Daily recap: One weird all-seeing-eye trick to staying focused on your goals
TITLE: Daily recap: One weird all-seeing-eye trick to staying focused on your goals
People currently carry cell phones that have the ability to record nearly all aspects of life.
- For example:
- Location, via GPS
- Step counting, via accelerometer (and GPS)
- All Internet usage that goes through that device
- All text messages
- All email correspondence
- Anything said within earshot of the device
Soon, this self-surveillance will become even more all-encompassing, as people wear watches / lapel pins / fake flowers / whatever with integrated cameras and heart rate monitors. Nothing will be hidden from the all-seeing eye of THE CLOUD.

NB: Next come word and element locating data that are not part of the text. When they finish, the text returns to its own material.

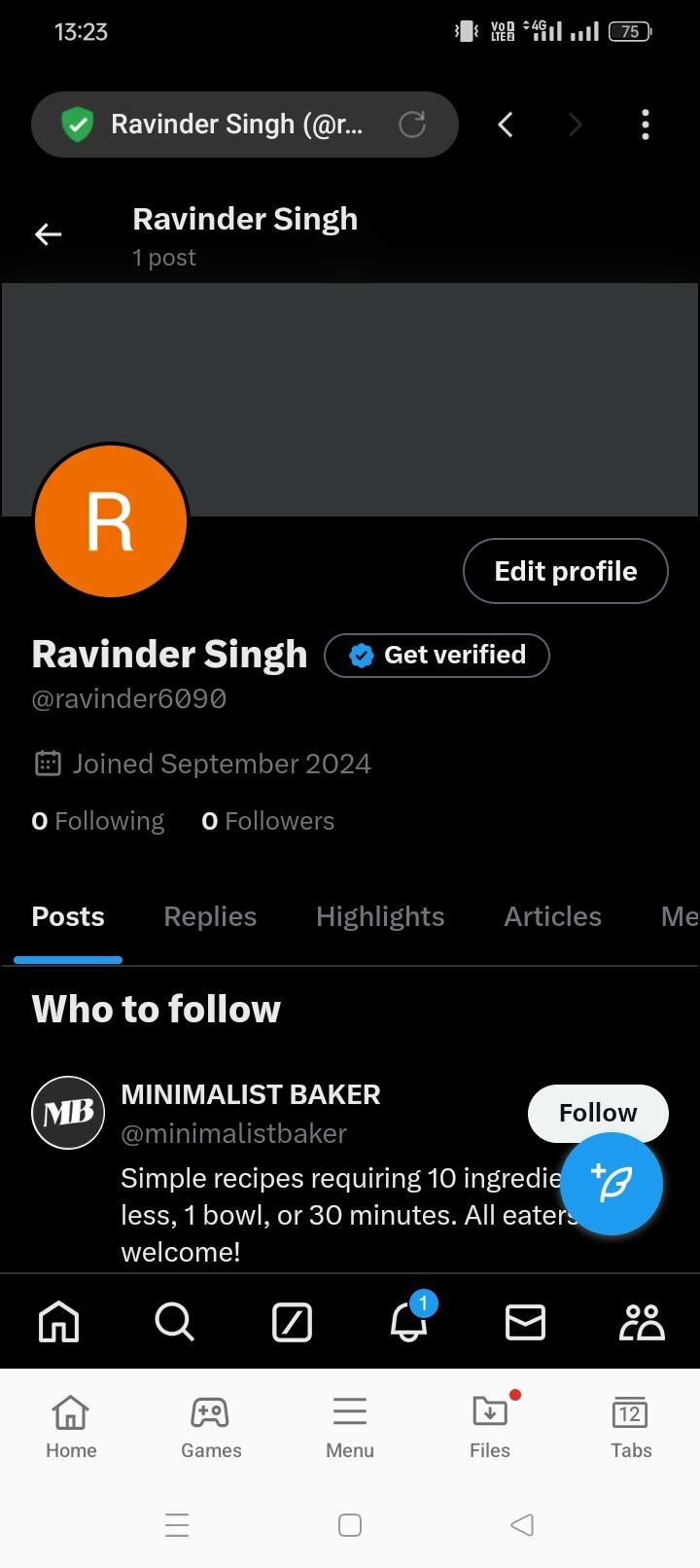Click the Get verified button
This screenshot has height=1568, width=700.
click(437, 655)
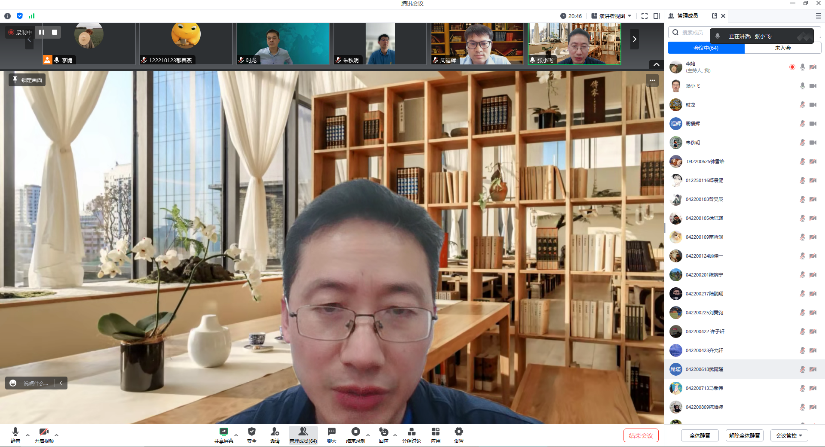This screenshot has width=825, height=447.
Task: Open the settings gear in the bottom toolbar
Action: (x=459, y=432)
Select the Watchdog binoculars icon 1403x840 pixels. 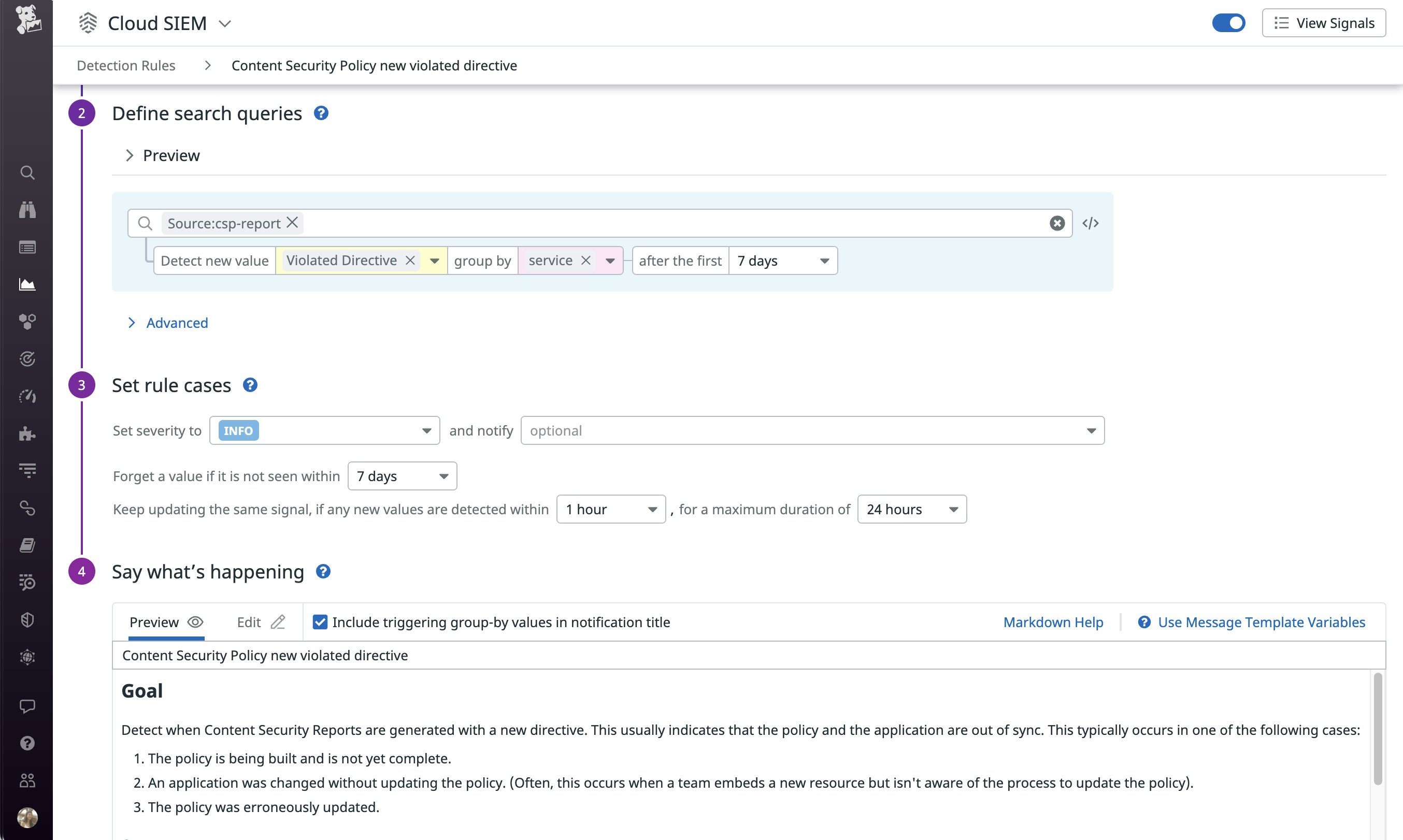point(27,210)
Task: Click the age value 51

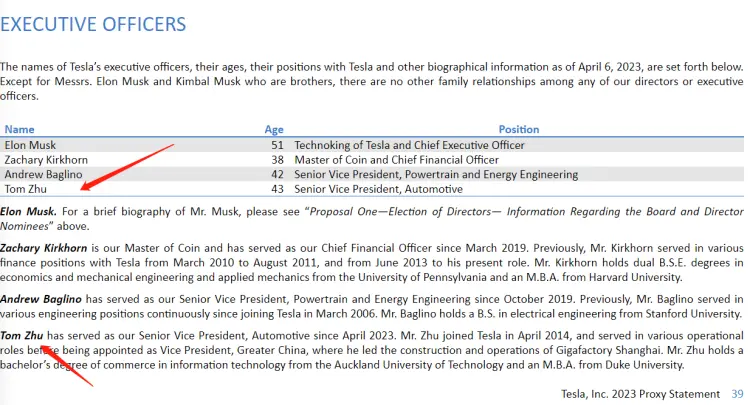Action: coord(277,145)
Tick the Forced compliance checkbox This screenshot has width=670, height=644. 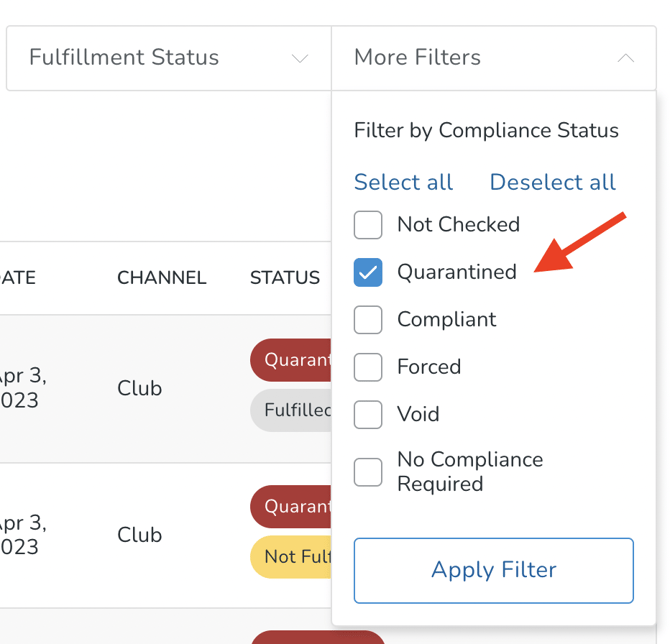[368, 367]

Fig 1: A hypothetical wristwatch with an all-seeing eye on it. The eye just watches the wearer 24/7, silently judging. Remember to charge it every night!
Interestingly, the “Telescreen” from Orwell’s 1984 actually gathers less information about a subject than a modern cell phone! For now, we will skip over the obvious dystopian applications for this technology.
1) The watch monitors its wearer at all times, and extracts a few clips of “interesting” things that happened during the day.
2) Then, overnight, it creates a 30 second video montage, complete with a dramatic voiceover narrating the highlights of the day, like one might see in a TV show with a continuing multi-episode plot.
3) When the watch-wearer wakes up in the morning, they are greeted with a “last time in: your daily life” video.
“LAST TIME IN: YOUR LIFE:
- FIRST: YOU FAILED TO USE THE COPIER ON THE SECOND FLOOR:
video clip of the user cursing at a copying machine
- THEN: YOU MISSED THE BUS: video clip of the user running after a bus as it pulls away from the stop
- BUT: YOU HAD A DELICIOUS KEBAB: video clip of the user buying lunch at a food truck
- NOW A NEW DAY BEGINS. . .
Fig 2: In order to obtain this information, the monitoring software could examine your GPS location, heart rate, step count, etc. Presumably it could look for interesting combinations of data that had not occurred before, and those would (hopefully) result in a useful recap of the previous day.
PROS: Could motivate the user to stay focused on their goals by providing continuity with their actions from the previous day.
CONS: Depending on the user’s daily routine, the “daily recap” might eventually find nothing interesting. “Highlights from yesterday: you microwaved a frozen meal and then watched a Youtube compilation of car crashes.”